The role of secretin in regulating aldosterone synthase expression in mouse

Abstract

Water and salt homeostasis is tightly controlled by both central and peripheral mechanisms. Angiotensin II (ANGII) and Vasopressin (VP) have long been known to be essential in this regulatory process. Recent studies have found that secretin (SCT) can regulate water homeostasis by playing osmoregulatory functions redundant as ANGII to stimulate VP expression and release in the hypothalamus. However, the functional role of secretin in salt homeostasis, which is closely related to water homeostasis, remains unclear. This study therefore aims to investigate the modulating function of secretin in the synthesis of aldosterone, which is known to be critical in salt regulation.

Using immunohistochemical staining, expression of secretin receptor (SCTR) was detected in the zona glumerulosa of adrenal cortex. In mouse adrenal gland, real time quantitative polymerase chain reaction showed that both intraperitoneal (IP) and intracerebral ventricular (ICV) injections of SCT significantly increased aldosterone synthase (cyp11b2) expression levels. This effect was determined to be secretin-specific as it is not observed in SCTR knockout (SCTR-/-) mice. The increase of aldosterone synthase expression levels was further confirmed by Western blot analysis. In circulation, the serum level of aldosterone was also increased by ICV SCT injection, supporting the activation of aldosterone synthase by both central and peripheral SCT. Further studies showed the ICV-SCT induced aldosterone synthase can be significantly reduced by conivaptan, a VP receptor antagonist, indicating that the stimulatory effect of SCT on aldosterone synthesis is VP-related. In low sodium diet-fed mice, both SCTR and aldosterone synthase expression level were significantly increased and elevated serum SCT level was also observed. Western blot analysis also found an increase in aldosterone synthase expression in wild type mice but not in SCTR-/- controls. These results warrant the further study of the role of SCT in sodium retention.

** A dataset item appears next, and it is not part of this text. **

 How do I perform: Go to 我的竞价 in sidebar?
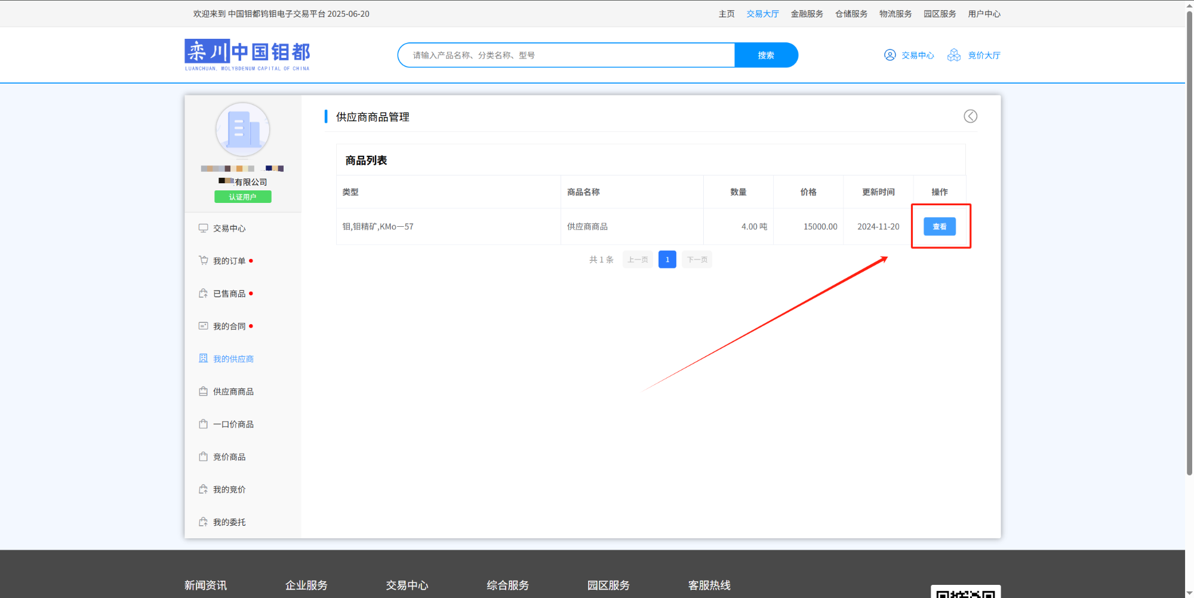click(x=229, y=489)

In summary, SCT facilitates the synthesis of aldosterone through the up-regulation of aldosterone synthase. This effect can be triggered by both central and peripheral administration of SCT. The central effect of SCT on aldosterone synthesis is vasopressin-related. SCT may also participate in the sodium retention under low-salt conditions. Taken together, this study suggests a potential function of SCT in regulating body sodium homeostasis.